Top of Records for this exercise
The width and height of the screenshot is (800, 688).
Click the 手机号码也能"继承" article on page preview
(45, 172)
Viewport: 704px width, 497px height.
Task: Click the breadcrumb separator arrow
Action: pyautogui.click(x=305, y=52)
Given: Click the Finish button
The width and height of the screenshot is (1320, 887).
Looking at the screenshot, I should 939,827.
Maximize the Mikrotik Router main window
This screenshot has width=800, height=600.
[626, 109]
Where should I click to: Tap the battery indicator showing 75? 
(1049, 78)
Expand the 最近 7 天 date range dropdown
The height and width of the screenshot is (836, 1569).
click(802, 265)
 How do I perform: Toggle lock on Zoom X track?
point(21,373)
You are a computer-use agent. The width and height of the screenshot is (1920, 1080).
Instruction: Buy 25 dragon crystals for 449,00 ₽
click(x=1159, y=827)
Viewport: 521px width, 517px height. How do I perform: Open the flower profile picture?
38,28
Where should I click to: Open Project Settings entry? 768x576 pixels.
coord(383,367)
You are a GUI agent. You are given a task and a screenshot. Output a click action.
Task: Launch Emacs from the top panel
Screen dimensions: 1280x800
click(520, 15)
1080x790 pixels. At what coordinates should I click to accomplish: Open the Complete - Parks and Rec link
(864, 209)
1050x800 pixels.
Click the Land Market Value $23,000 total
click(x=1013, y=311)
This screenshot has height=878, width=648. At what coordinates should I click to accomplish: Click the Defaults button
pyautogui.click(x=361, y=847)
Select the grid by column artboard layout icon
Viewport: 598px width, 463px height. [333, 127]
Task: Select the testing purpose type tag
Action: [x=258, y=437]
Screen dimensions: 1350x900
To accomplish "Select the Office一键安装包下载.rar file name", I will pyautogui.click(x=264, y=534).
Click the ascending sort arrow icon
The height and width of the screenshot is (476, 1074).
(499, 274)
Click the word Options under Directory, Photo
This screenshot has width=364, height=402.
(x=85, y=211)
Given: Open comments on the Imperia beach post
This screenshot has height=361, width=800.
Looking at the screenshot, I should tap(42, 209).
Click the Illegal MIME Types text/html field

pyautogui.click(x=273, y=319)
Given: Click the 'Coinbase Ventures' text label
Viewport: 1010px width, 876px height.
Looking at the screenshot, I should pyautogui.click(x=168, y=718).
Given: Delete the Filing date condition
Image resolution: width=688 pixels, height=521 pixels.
Bottom of Records for this exercise
In the listing, find all lines with the string "agent" and copy them.

You are a computer-use agent. The width and height of the screenshot is (1920, 1080).
You are a GUI agent. You are given a task and a screenshot. Output a click action.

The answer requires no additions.